Even while the Ambanis and Tatas grew into major global players, the Marwaris remained stuck in their old-fashioned business concerns. The Birla family, which showed great advancement during the licence-permit raj, had invested and set up textile, cement and other factories in other parts of the country, but once their family empire got divided among their progenies, they started lagging behind.
The RPG Group of Ramprasad Goenka is perhaps the most visible Marwari enterprise in Bengal today. They have acquired the age old Calcutta Electric Supply Corporation (CESC) and added some more new power generating units (Titagarh and Budge Budge). Under Vice Chairman Sanjiv Goenka, the RPG has made major forays into the entertainment industry, and with the Spencer Group, it has entered into retail in a big way.

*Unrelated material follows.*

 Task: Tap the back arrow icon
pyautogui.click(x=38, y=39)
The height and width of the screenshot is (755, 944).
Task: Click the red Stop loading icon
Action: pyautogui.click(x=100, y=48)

It is ironical that the Marwari community, known for its acumen for business opportunism, did not show much enthusiasm when the Indian economy started opening up. After the abolition of the licence-permit raj in the 1990s, when entrepreneurs from other regions came to invest in sunrise industries, the Marwaris were conspicuous by their absence. In the Haldia industrial region in West Bengal (next to Nandigram) there are only two or three enterprises owned by the Marwaris - Dhanuka's petrochemical unit and Shroff's ventures into truck and bio-diesel. They are more visible in the flourishing real estate sector.
The Bengal chapter of Confederation of Real Estate Developers Association of India (CREDAI), an association of big realtors and developers, has 90 odd members, of which almost 80 per cent are Marwari businessmen. Pradip Sureka, the president of CREDAI, feels the Marwaris of Bengal could not go for big ventures owing to the paucity of capital. He says that due to the same reason the South City project, one of the bigger real estate projects in Kolkata, had to be developed jointly by a group of developers of which he himself was a member.
Like the Birlas and Goenkas, Sureka's family came to the city almost 150 years ago. On a lighter vein, Sureka explains why the Marwaris are lagging behind in entrepreneurship compared with the Gujaratis and Parsis. Most old Marwari business houses have struck root in West Bengal, and in the process absorbed much of the Bengali characteristics and traits. And that might explain their shortcomings and lack of enthusiasm for entrepreneurship. On a serious note, Sureka reminds that the present industrial climate is only four or five-years old. Prior to that, not much has happened in the state in the last 30 odd years. So it will take time for local players to come up.
Some initiatives have been made by a new generation of Marwaris who have entered the stage much later. Starting with the family enterprise of a cement company, Harshvardhan Neotia has gradually expanded his business into real estate, hotel and hospitality industries. His dream project, City Centre, a commercial plaza in Salt Lake, is a success. Now he is busy setting up a speciality hospital in Kolkata in collaboration with Israel's Elibit group.
More spectacular is the case of Pawan Ruia. When Ruia bought the sick engineering concern Jessop, eyebrows were raised. Because of its huge pre-takeover liabilities and strong unionised labour, no major engineering concern came forward to buy the 220 year-old Jessop. Going against the track record of the industrial enterprises taken over by other Marwari establishments, Ruia not only turned it around in a short time, he took over Dunlop, another sick concern. Dunlop has gone into production and it is to be seen whether Ruia can do an encore here.
If he does, then he could genuinely be considered a pioneer of a new trend. And then, it could be confidently said that the Marwari entrepreneurs of this region have come of age.